▶ Source text:
============================================================
Shopping on Rakuten Ichiba
I really only have experience with shopping on Rakuten Ichiba (rakuten.co.jp), which has pretty much any part that you would want for your CR-Z. There is also global.rakuten.com, which is supposed to cater to international customers, but the selection of parts is pretty limited and I haven’t found it to be very user friendly. It might have been an issue with the vendor, however, so you may have some better luck with it than I did. But until that's figured out, I prefer rakuten.co.jp and shipping with Tenso more.
Anyways, Rakuten is basically an online marketplace where various vendors have a store to sell their items. I usually just try to order from one vendor at a time to keep things simple. Each store will typically have quite a few things from the same “type” of item that you are looking for. If you want Spoon stuff, the store will typically have the whole Spoon parts line up. If you want JDM Honda Accessories, they will have pretty much all of them. Same thing for Beatrush products, HKS, etc. Also, many of the sites will use the manufacture part numbers, so if you know the part number, just type it in Google, include "rakuten" as one of your search terms and you should find it.
Here is a link to the Rakuten Ichiba main webpage:
One issue that I encountered with Rakuten is figuring out how to pay; some vendors didn't have any payment options that I was able to use. The available payment options depends on the vendor and there's just going to be a few that you won't be able to buy from. Try to find out as soon as you can, by adding an item to your cart and clicking the red "checkout" button to see the shipping options on the next page.
There will be some shipping options as well. It might not be clear on which one you should choose; it wasn't for me, so I'll give it a mention. I usually choose "courier", which is the usually the first option, to ship to my Tenso address. Usually you can eliminate the options until there's one that kinda makes sense.
Another good place to look for JDM stuff is at rhdjapan.com. This is where I got my HKS LA clutch. It's all in English and should be pretty easy for anyone to use, so I don't need to get too in depth about it. One thing to keep in mind though, is to NOT order in US dollars; their conversion rate is horrible.
============================================================
Stored data entries
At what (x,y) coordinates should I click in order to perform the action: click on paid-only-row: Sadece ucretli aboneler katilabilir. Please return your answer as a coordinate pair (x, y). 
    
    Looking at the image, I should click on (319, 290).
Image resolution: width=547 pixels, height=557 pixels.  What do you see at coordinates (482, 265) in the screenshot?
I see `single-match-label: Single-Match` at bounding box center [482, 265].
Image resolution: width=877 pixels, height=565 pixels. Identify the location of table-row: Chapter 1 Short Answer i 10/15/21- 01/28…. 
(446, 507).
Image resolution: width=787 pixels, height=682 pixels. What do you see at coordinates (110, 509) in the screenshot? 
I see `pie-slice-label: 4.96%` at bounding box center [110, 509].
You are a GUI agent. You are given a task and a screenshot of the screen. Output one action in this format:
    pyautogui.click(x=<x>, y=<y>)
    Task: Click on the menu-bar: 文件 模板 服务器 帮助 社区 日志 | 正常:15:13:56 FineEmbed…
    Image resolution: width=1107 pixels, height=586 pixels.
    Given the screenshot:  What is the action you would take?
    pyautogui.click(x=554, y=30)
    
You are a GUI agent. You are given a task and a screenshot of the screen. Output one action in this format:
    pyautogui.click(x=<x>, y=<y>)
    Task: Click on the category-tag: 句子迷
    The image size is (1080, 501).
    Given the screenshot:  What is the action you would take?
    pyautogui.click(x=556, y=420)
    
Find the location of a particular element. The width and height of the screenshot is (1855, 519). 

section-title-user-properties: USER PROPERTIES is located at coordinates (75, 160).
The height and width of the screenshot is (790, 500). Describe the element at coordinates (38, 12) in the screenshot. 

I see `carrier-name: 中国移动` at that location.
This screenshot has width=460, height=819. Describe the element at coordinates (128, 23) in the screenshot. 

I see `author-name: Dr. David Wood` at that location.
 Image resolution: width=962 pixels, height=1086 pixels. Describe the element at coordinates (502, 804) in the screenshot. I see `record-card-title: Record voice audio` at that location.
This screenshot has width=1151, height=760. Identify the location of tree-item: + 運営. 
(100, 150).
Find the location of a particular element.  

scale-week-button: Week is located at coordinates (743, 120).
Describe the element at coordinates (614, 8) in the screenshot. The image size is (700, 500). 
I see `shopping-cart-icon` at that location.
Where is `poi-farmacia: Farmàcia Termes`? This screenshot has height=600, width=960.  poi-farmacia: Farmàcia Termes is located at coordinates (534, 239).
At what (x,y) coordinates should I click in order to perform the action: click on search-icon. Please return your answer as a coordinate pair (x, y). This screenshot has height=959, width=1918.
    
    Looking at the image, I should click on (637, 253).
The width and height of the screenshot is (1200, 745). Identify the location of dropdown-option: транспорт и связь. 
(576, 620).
============================================================
▶ Tasks to complete:
1. In the guide to shopping on Rakuten Ichiba, which shipping option does the writer usually choose to ship to a Tenso address?
2. Continue the guide to shopping on Rakuten Ichiba from where it stops.

▶ Task results:
1. The writer usually chooses "courier."

2.
Order everything in Japanese yen and let your credit card or PayPal do the conversion.
JDM Parts and Racing Accessories direct from Japan: RHDJapan.com
Ordering Non-Accessory JDM Honda parts
While OEM Honda accessories are available on Rakuten, all other OEM Honda parts are not. For example, I could not have gotten all of the parts for my power folding mirror conversion from Rakuten; those are typically only available from Honda dealers. I only know one way to do this and it’s somewhat expensive, but we should just be thankful that there’s an option…
The website that I use to get my JDM Honda parts is japanparts.com. They also sell JDM Honda accessories, but they tend to be much more expensive than what you could get from a Rakuten vendor, so I wouldn't recommend buying those from them unless they had a sale going on. They also have a forwarding service as well, but I haven’t used them yet. If someone wants to try, please reply to this thread with your experiences.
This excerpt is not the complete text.